En el punto más alto de la Argentina se encuentra el pequeño poblado de Olacapato, en la provincia de Salta, ubicado a 4.100 metros sobre el nivel del mar. Sin agua potable, sus 200 habitantes viven luchando diariamente contra un viento enfurecido y escasa vegetación. La mayoría se dedica a la actividad minera, y es muy común el trueque de productos en las casas de ladrillos de adobe.
En el tramo de la ruta 51 hacia el Abra de los Chorrillos, valle de la Quebrada del Toro, las nubes quedan debajo del camino, la nieve se luce en las montañas y rocas y el agua se cristaliza en la banquina. Muy poca vegetación crece a tanta altura, y pueden verse tanto zorros como llamas en los alrededores. En su territorio, se muestran las casas de adobe que conforman Olacapato.
El pueblo tiene un único hospedaje en el Paso Internacional Sico, en el límite con Chile. Es atendido por la familia de Brian Acoria, quien contó en La Nación que se encargan de cuidar la frontera, y que su pueblo está olvidado. Brian nació en un campamento minero y con educación terciaria, y sostiene que los turistas que se animan a subir hasta Olcapato quedan enamorados de su escenario, pero hay que tener cuidado con el apunamiento o mal de altura, que afecta hasta a los autos.

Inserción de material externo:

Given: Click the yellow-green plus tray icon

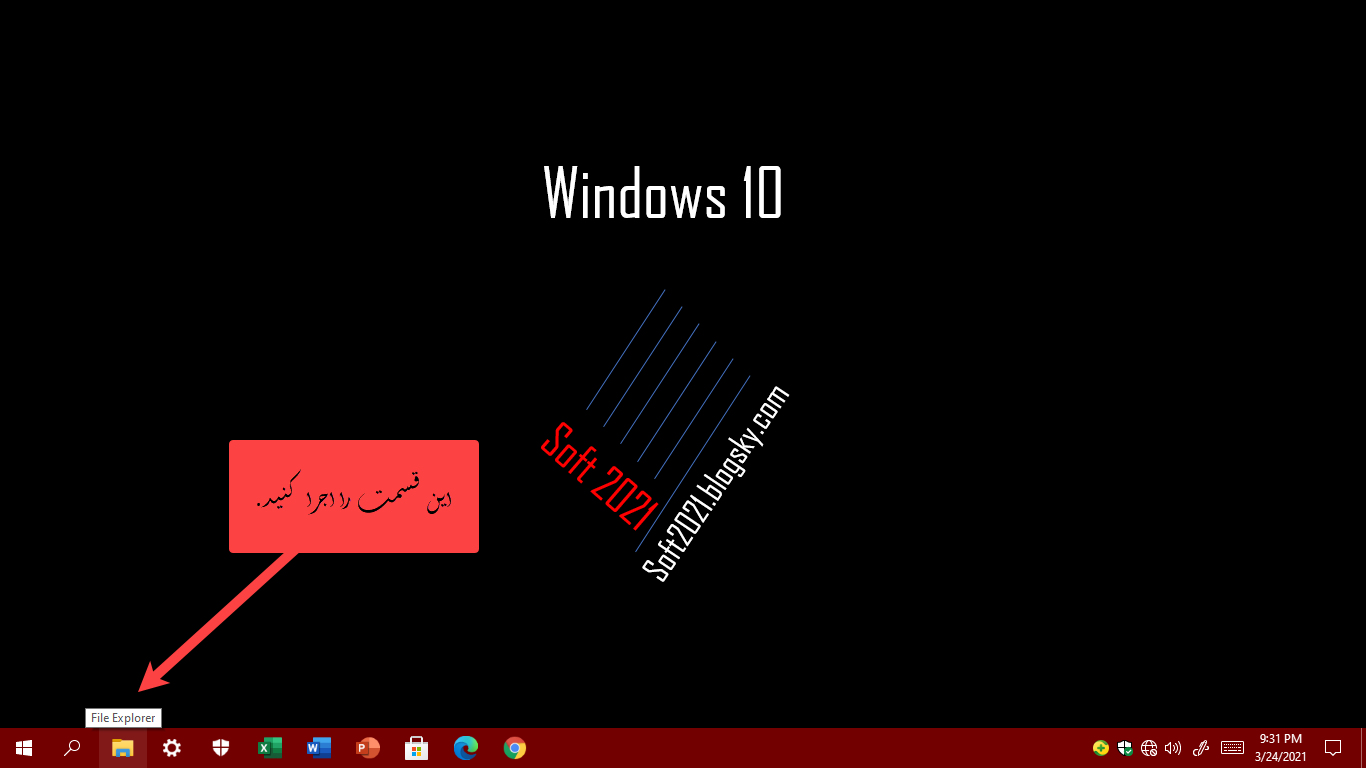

A poca distancia del pueblo está el Parque Solar Chauchari, en Jujuy, el más grande de Sudamérica, que no presenta ningún beneficio para el pueblo. Por el contrario, frente a este complejo se encuentra un generador mecánico que trabaja todo el día para que los 200 habitantes estables de Olacapato tengan energía. Como afirma Brian, no entienden cómo puede haber tanta energía renovable a pocos metros que no le llegue al pueblo, siendo que el cableado pasa por Salta y el mismo pueblo. El dinero es escaso en la zona, pero los habitantes pagan alrededor de $ 1.000 de electricidad por mes.
Por otra parte, el cacique de la comunidad colla del pueblo, Alejandro Nieva, reclama que no tienen agua potable, un derecho humano básico. La mayoría de los habitantes son de esta etnia, y el agua que reciben baja del volcán Quewar, a 6.130 metros de altura, una montaña sagrada para ellos. Las condiciones para obtener el agua son primitivas: al pie del volcán, un caño toma el agua de un río, y baja luego hasta Olacapato sin ningún tratamiento potabilizador. Muchas veces baja sucia por la presencia de animales y las condiciones del área, por lo que tienen que hervirla antes de usarla.

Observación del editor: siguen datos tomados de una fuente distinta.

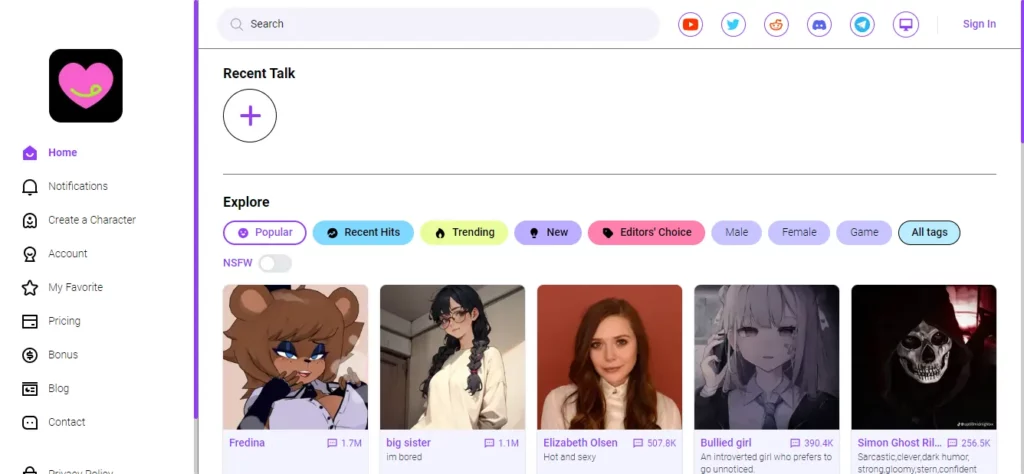The width and height of the screenshot is (1024, 474).
Task: Click the desktop monitor icon
Action: tap(906, 25)
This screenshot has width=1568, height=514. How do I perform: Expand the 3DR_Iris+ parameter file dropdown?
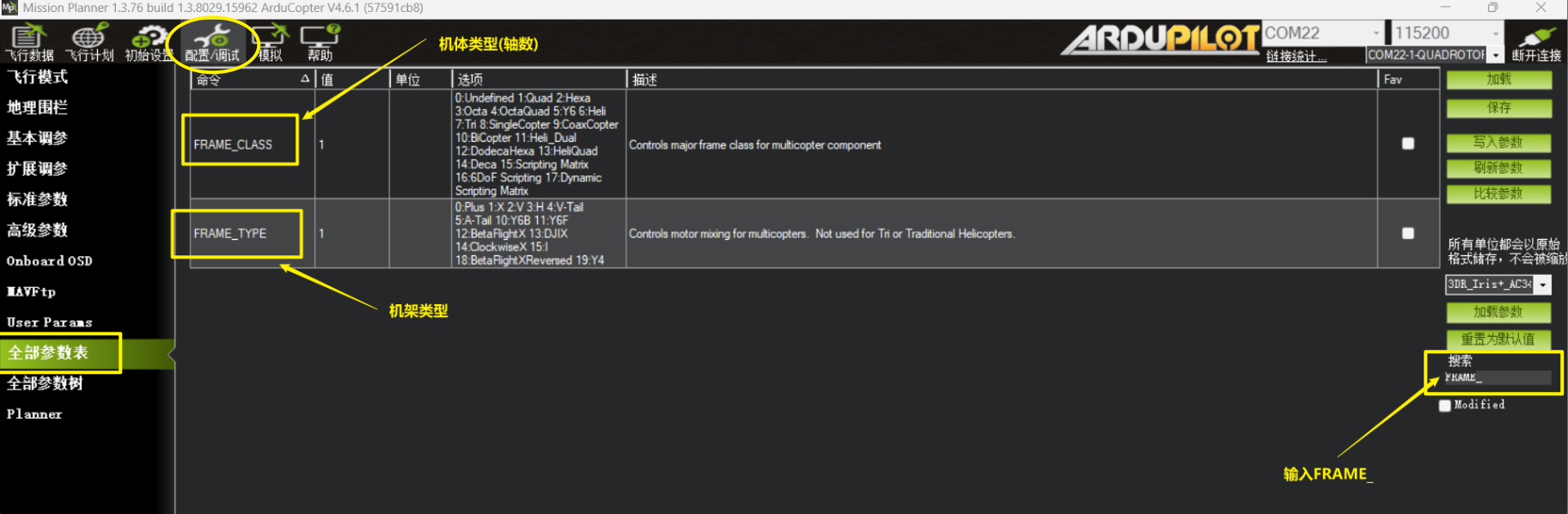click(x=1543, y=285)
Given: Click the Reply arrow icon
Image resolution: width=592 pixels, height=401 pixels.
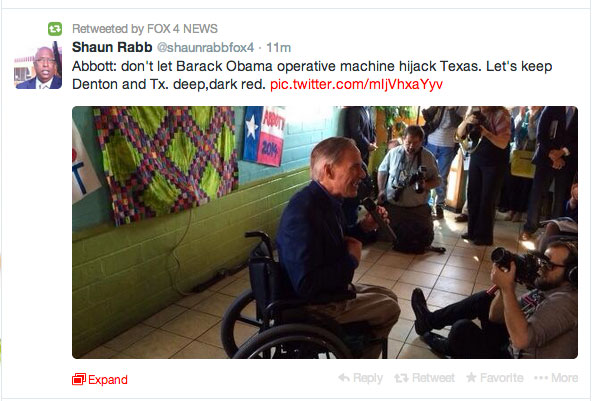Looking at the screenshot, I should [x=344, y=377].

Además, la señal telefónica es básicamente nula. El puesto policial y la escuela tienen internet, y algunos conocen las contraseñas; pero el servicio mensual de una empresa privada cuesta $ 2.700; y aunque hay antenas de Arsat, proveen un servicio muy lento y de poca banda.
Una estación abandonada del Ferrocarril General Belgrano confirma que hubo tiempos mejores, pero hoy el silencio de la zona es extremo, y cuesta respirar y moverse por el viento y la altura. Sixta Casimiro es una de las vecinas, y aunque tiene la altura de una niña, tiene 42 años de edad. Estuvo gran parte de su infancia postrada, porque su padre que era analfabeto no creía en los médicos. Sin embargo, cuando tenía 12 años el dolor la obligó a ir al hospital de Campo Quijano, donde le diagnosticaron osteoporosis. Aunque le dijeron que no podría volver a caminar, desafió a su destino y volvió a aprender a caminar. A los 19 volvió a Olacapato caminando, y crio sola a sus tres hijos cuando el padre de los mismos la abandonó.

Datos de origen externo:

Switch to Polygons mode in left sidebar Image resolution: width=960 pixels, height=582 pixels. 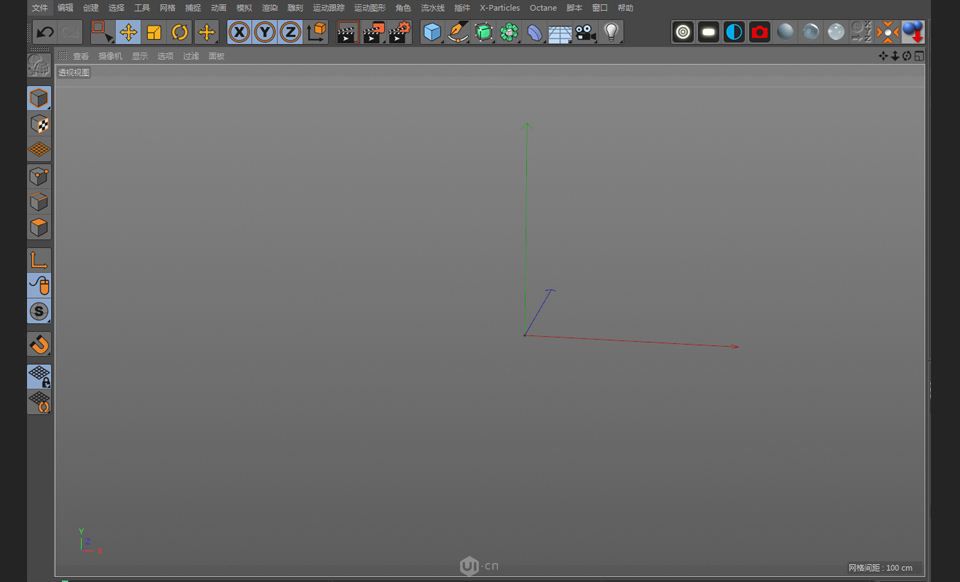point(38,227)
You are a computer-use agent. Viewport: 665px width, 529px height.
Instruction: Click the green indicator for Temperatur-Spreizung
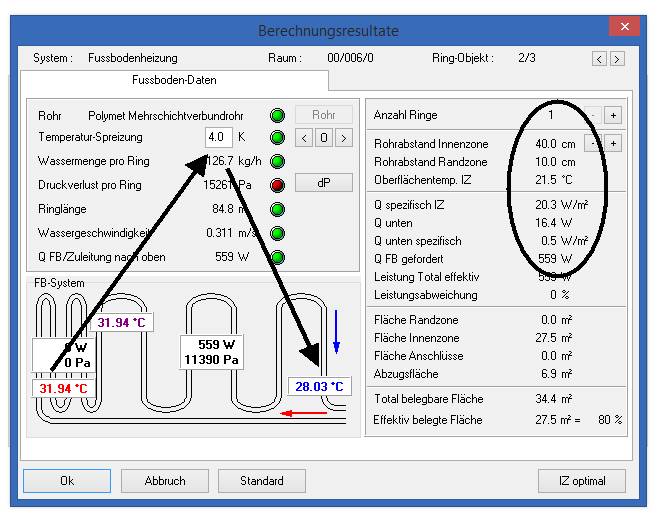pyautogui.click(x=277, y=137)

Desde pequeña aprendió a hacer artesanías, y se gana la vida tejiendo. Recibe una jubilación por discapacidad y calienta su hogar con un brasero. Como ahora no reciben muchos visitantes, hay poca venta. Dos de sus hijos estudian en la escuela del pueblo, mientras que la mayor ayuda en la casa. Como cuenta Sixta, quienes trabajan en las minas ganan un poco más de dinero, pero el resto vive con muy poco.
Sixta también cuenta que todavía hay analfabetos entre los habitantes, y que ella terminó solamente la escuela primaria. El mandato ordena que los niños sigan los pasos de sus padres, criando animales en los cerros. La población más cercana es San Antonio de los Cobres, a 60 kilómetros de distancia, de donde se abastecen de provisiones. La única huerta del pueblo está en la escuela, y hay algunos quiosquitos con lo básico.